Copy the piece on Serge Plotnikoff, starting at "But he was perhaps" and ending at "rush in 1973.", and replace "anthem" with "song".

Start of Passage shown

Serge Plotnikoff, who gained fame as a writer and singer of BC ballads, many about the Kootenay-Boundary, has died at 85.
In the 1960s and ’70s, Plotnikoff was the West Kootenay’s pre-eminent singer-songwriter and was commissioned to write songs about specific places. Recordings that name-checked towns included Fly Me Back to Nelson City, Grand Forks Country, Kaslo Bay, Salmo Town, and Ashcroft on My Mind.
But he was perhaps best known for British Columbia, an unofficial anthem for B.C.’s 1971 centennial that some felt more deserving of official recognition than Bobby Gimby’s Go, British Columbia. Plotnikoff’s song North to the Yukon was also the runner-up in a contest to pick a theme for the 75th anniversary of the Klondike gold rush in 1973.
Another song, Ballad of the Doukhobors, was a nod to his heritage, while Bells of Peace was heard at peace marches in the region for years.
“Songwriting to me is one of the easiest things in the world,” he said in a 2007 interview. “I can write lots of melodies — ten or 15 a day. It’s just finding the proper words for that type of melody and tempo.”
Most of his songs had a folk-country sound in which he sang and accompanied himself on guitar. You can listen to many of his records here: https://citizenfreak.com/artists/101296-plotnikoff-serge.

End of Passage shown
Start of Input data

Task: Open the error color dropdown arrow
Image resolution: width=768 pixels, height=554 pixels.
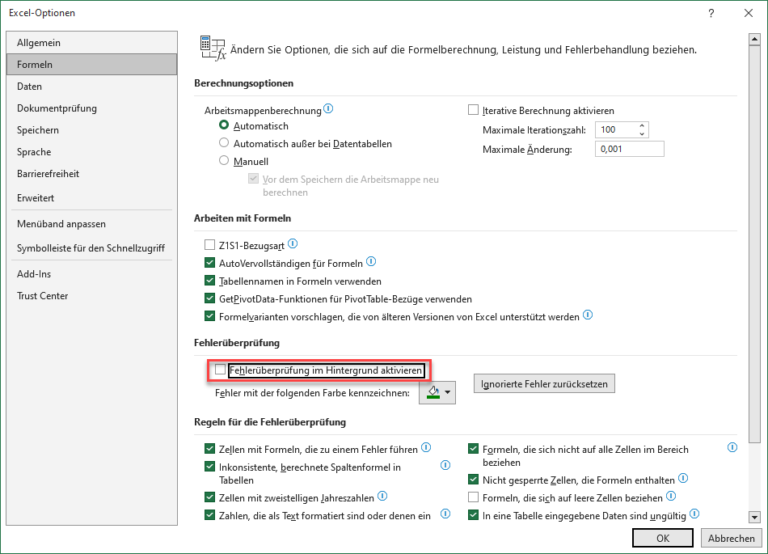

End of Input data

§ Answer to the problem
But he was perhaps best known for British Columbia, an unofficial song for B.C.’s 1971 centennial that some felt more deserving of official recognition than Bobby Gimby’s Go, British Columbia. Plotnikoff’s song North to the Yukon was also the runner-up in a contest to pick a theme for the 75th anniversary of the Klondike gold rush in 1973.